Cette divergence entre les régions économiques est déjà observée. Aux Etats-Unis, la croissance économique au 1er trimestre signalée par les indicateurs avancés sur l’activité de la FED d’Atlanta est de 1.3% au 1er trimestre 2022, tandis que près de 56% des directeurs d’achat américains ont observé une accélération de leur activité en février. En outre, la demande reste soutenue par l’excès d’épargne des ménages (10% du PIB), leur richesse financière (123% du PIB) et des dépenses fédérales élevées (4.9% du PIB entre 2022 et 2026). En Allemagne, 29% du PIB européen, les prix élevés des matières premières et les perturbations sur le commerce international ont déjà fortement altéré le climat des affaires et la confiance des consommateurs. Les prix à la production européens sont en hausse de 30.6%, contre 10% aux Etats-Unis et 5.8% en Suisse. Fin mars, le Conseil allemand des experts économiques a ainsi réduit ses prévisions de 4,6% à 1,8% pour 2022. Si la probabilité de récession a augmenté, celle-ci reste donc peu consensuelle, même en Europe.

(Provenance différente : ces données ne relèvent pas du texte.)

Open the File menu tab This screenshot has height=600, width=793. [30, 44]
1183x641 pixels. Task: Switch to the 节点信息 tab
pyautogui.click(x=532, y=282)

«Certes, le ralentissement économique européen pénalisera nos secteurs exportateurs. Mais la valeur du Franc préserve notre pouvoir d’achat»
Dans ce contexte, le positionnement de la Suisse s’avère privilégié. Certes, le ralentissement économique européen pénalisera nos secteurs exportateurs. Mais la valeur du Franc préserve notre pouvoir d’achat. Jeudi dernier, la Banque Nationale Suisse a révisé ses prévisions de croissance économique pour 2022 à la baisse de 3% à 2.5% et a revu à la hausse celle sur l’inflation à 2.1%. Nous sommes loin des -1.3% de juin 2020 mais les pressions sur les prix sont bien inférieures à celles observés chez nos voisins européens (5.9%) et américains (7.9%). Dans le contexte actuel, une telle stabilité des prix soutiendra durablement la résilience de notre économie pour affronter la crise géopolitique, actuellement à l’œuvre en Europe de l’est, et le risque d’un ralentissement plus important en Allemagne, en Italie et en France soit Dix Pour Cent du PIB mondial.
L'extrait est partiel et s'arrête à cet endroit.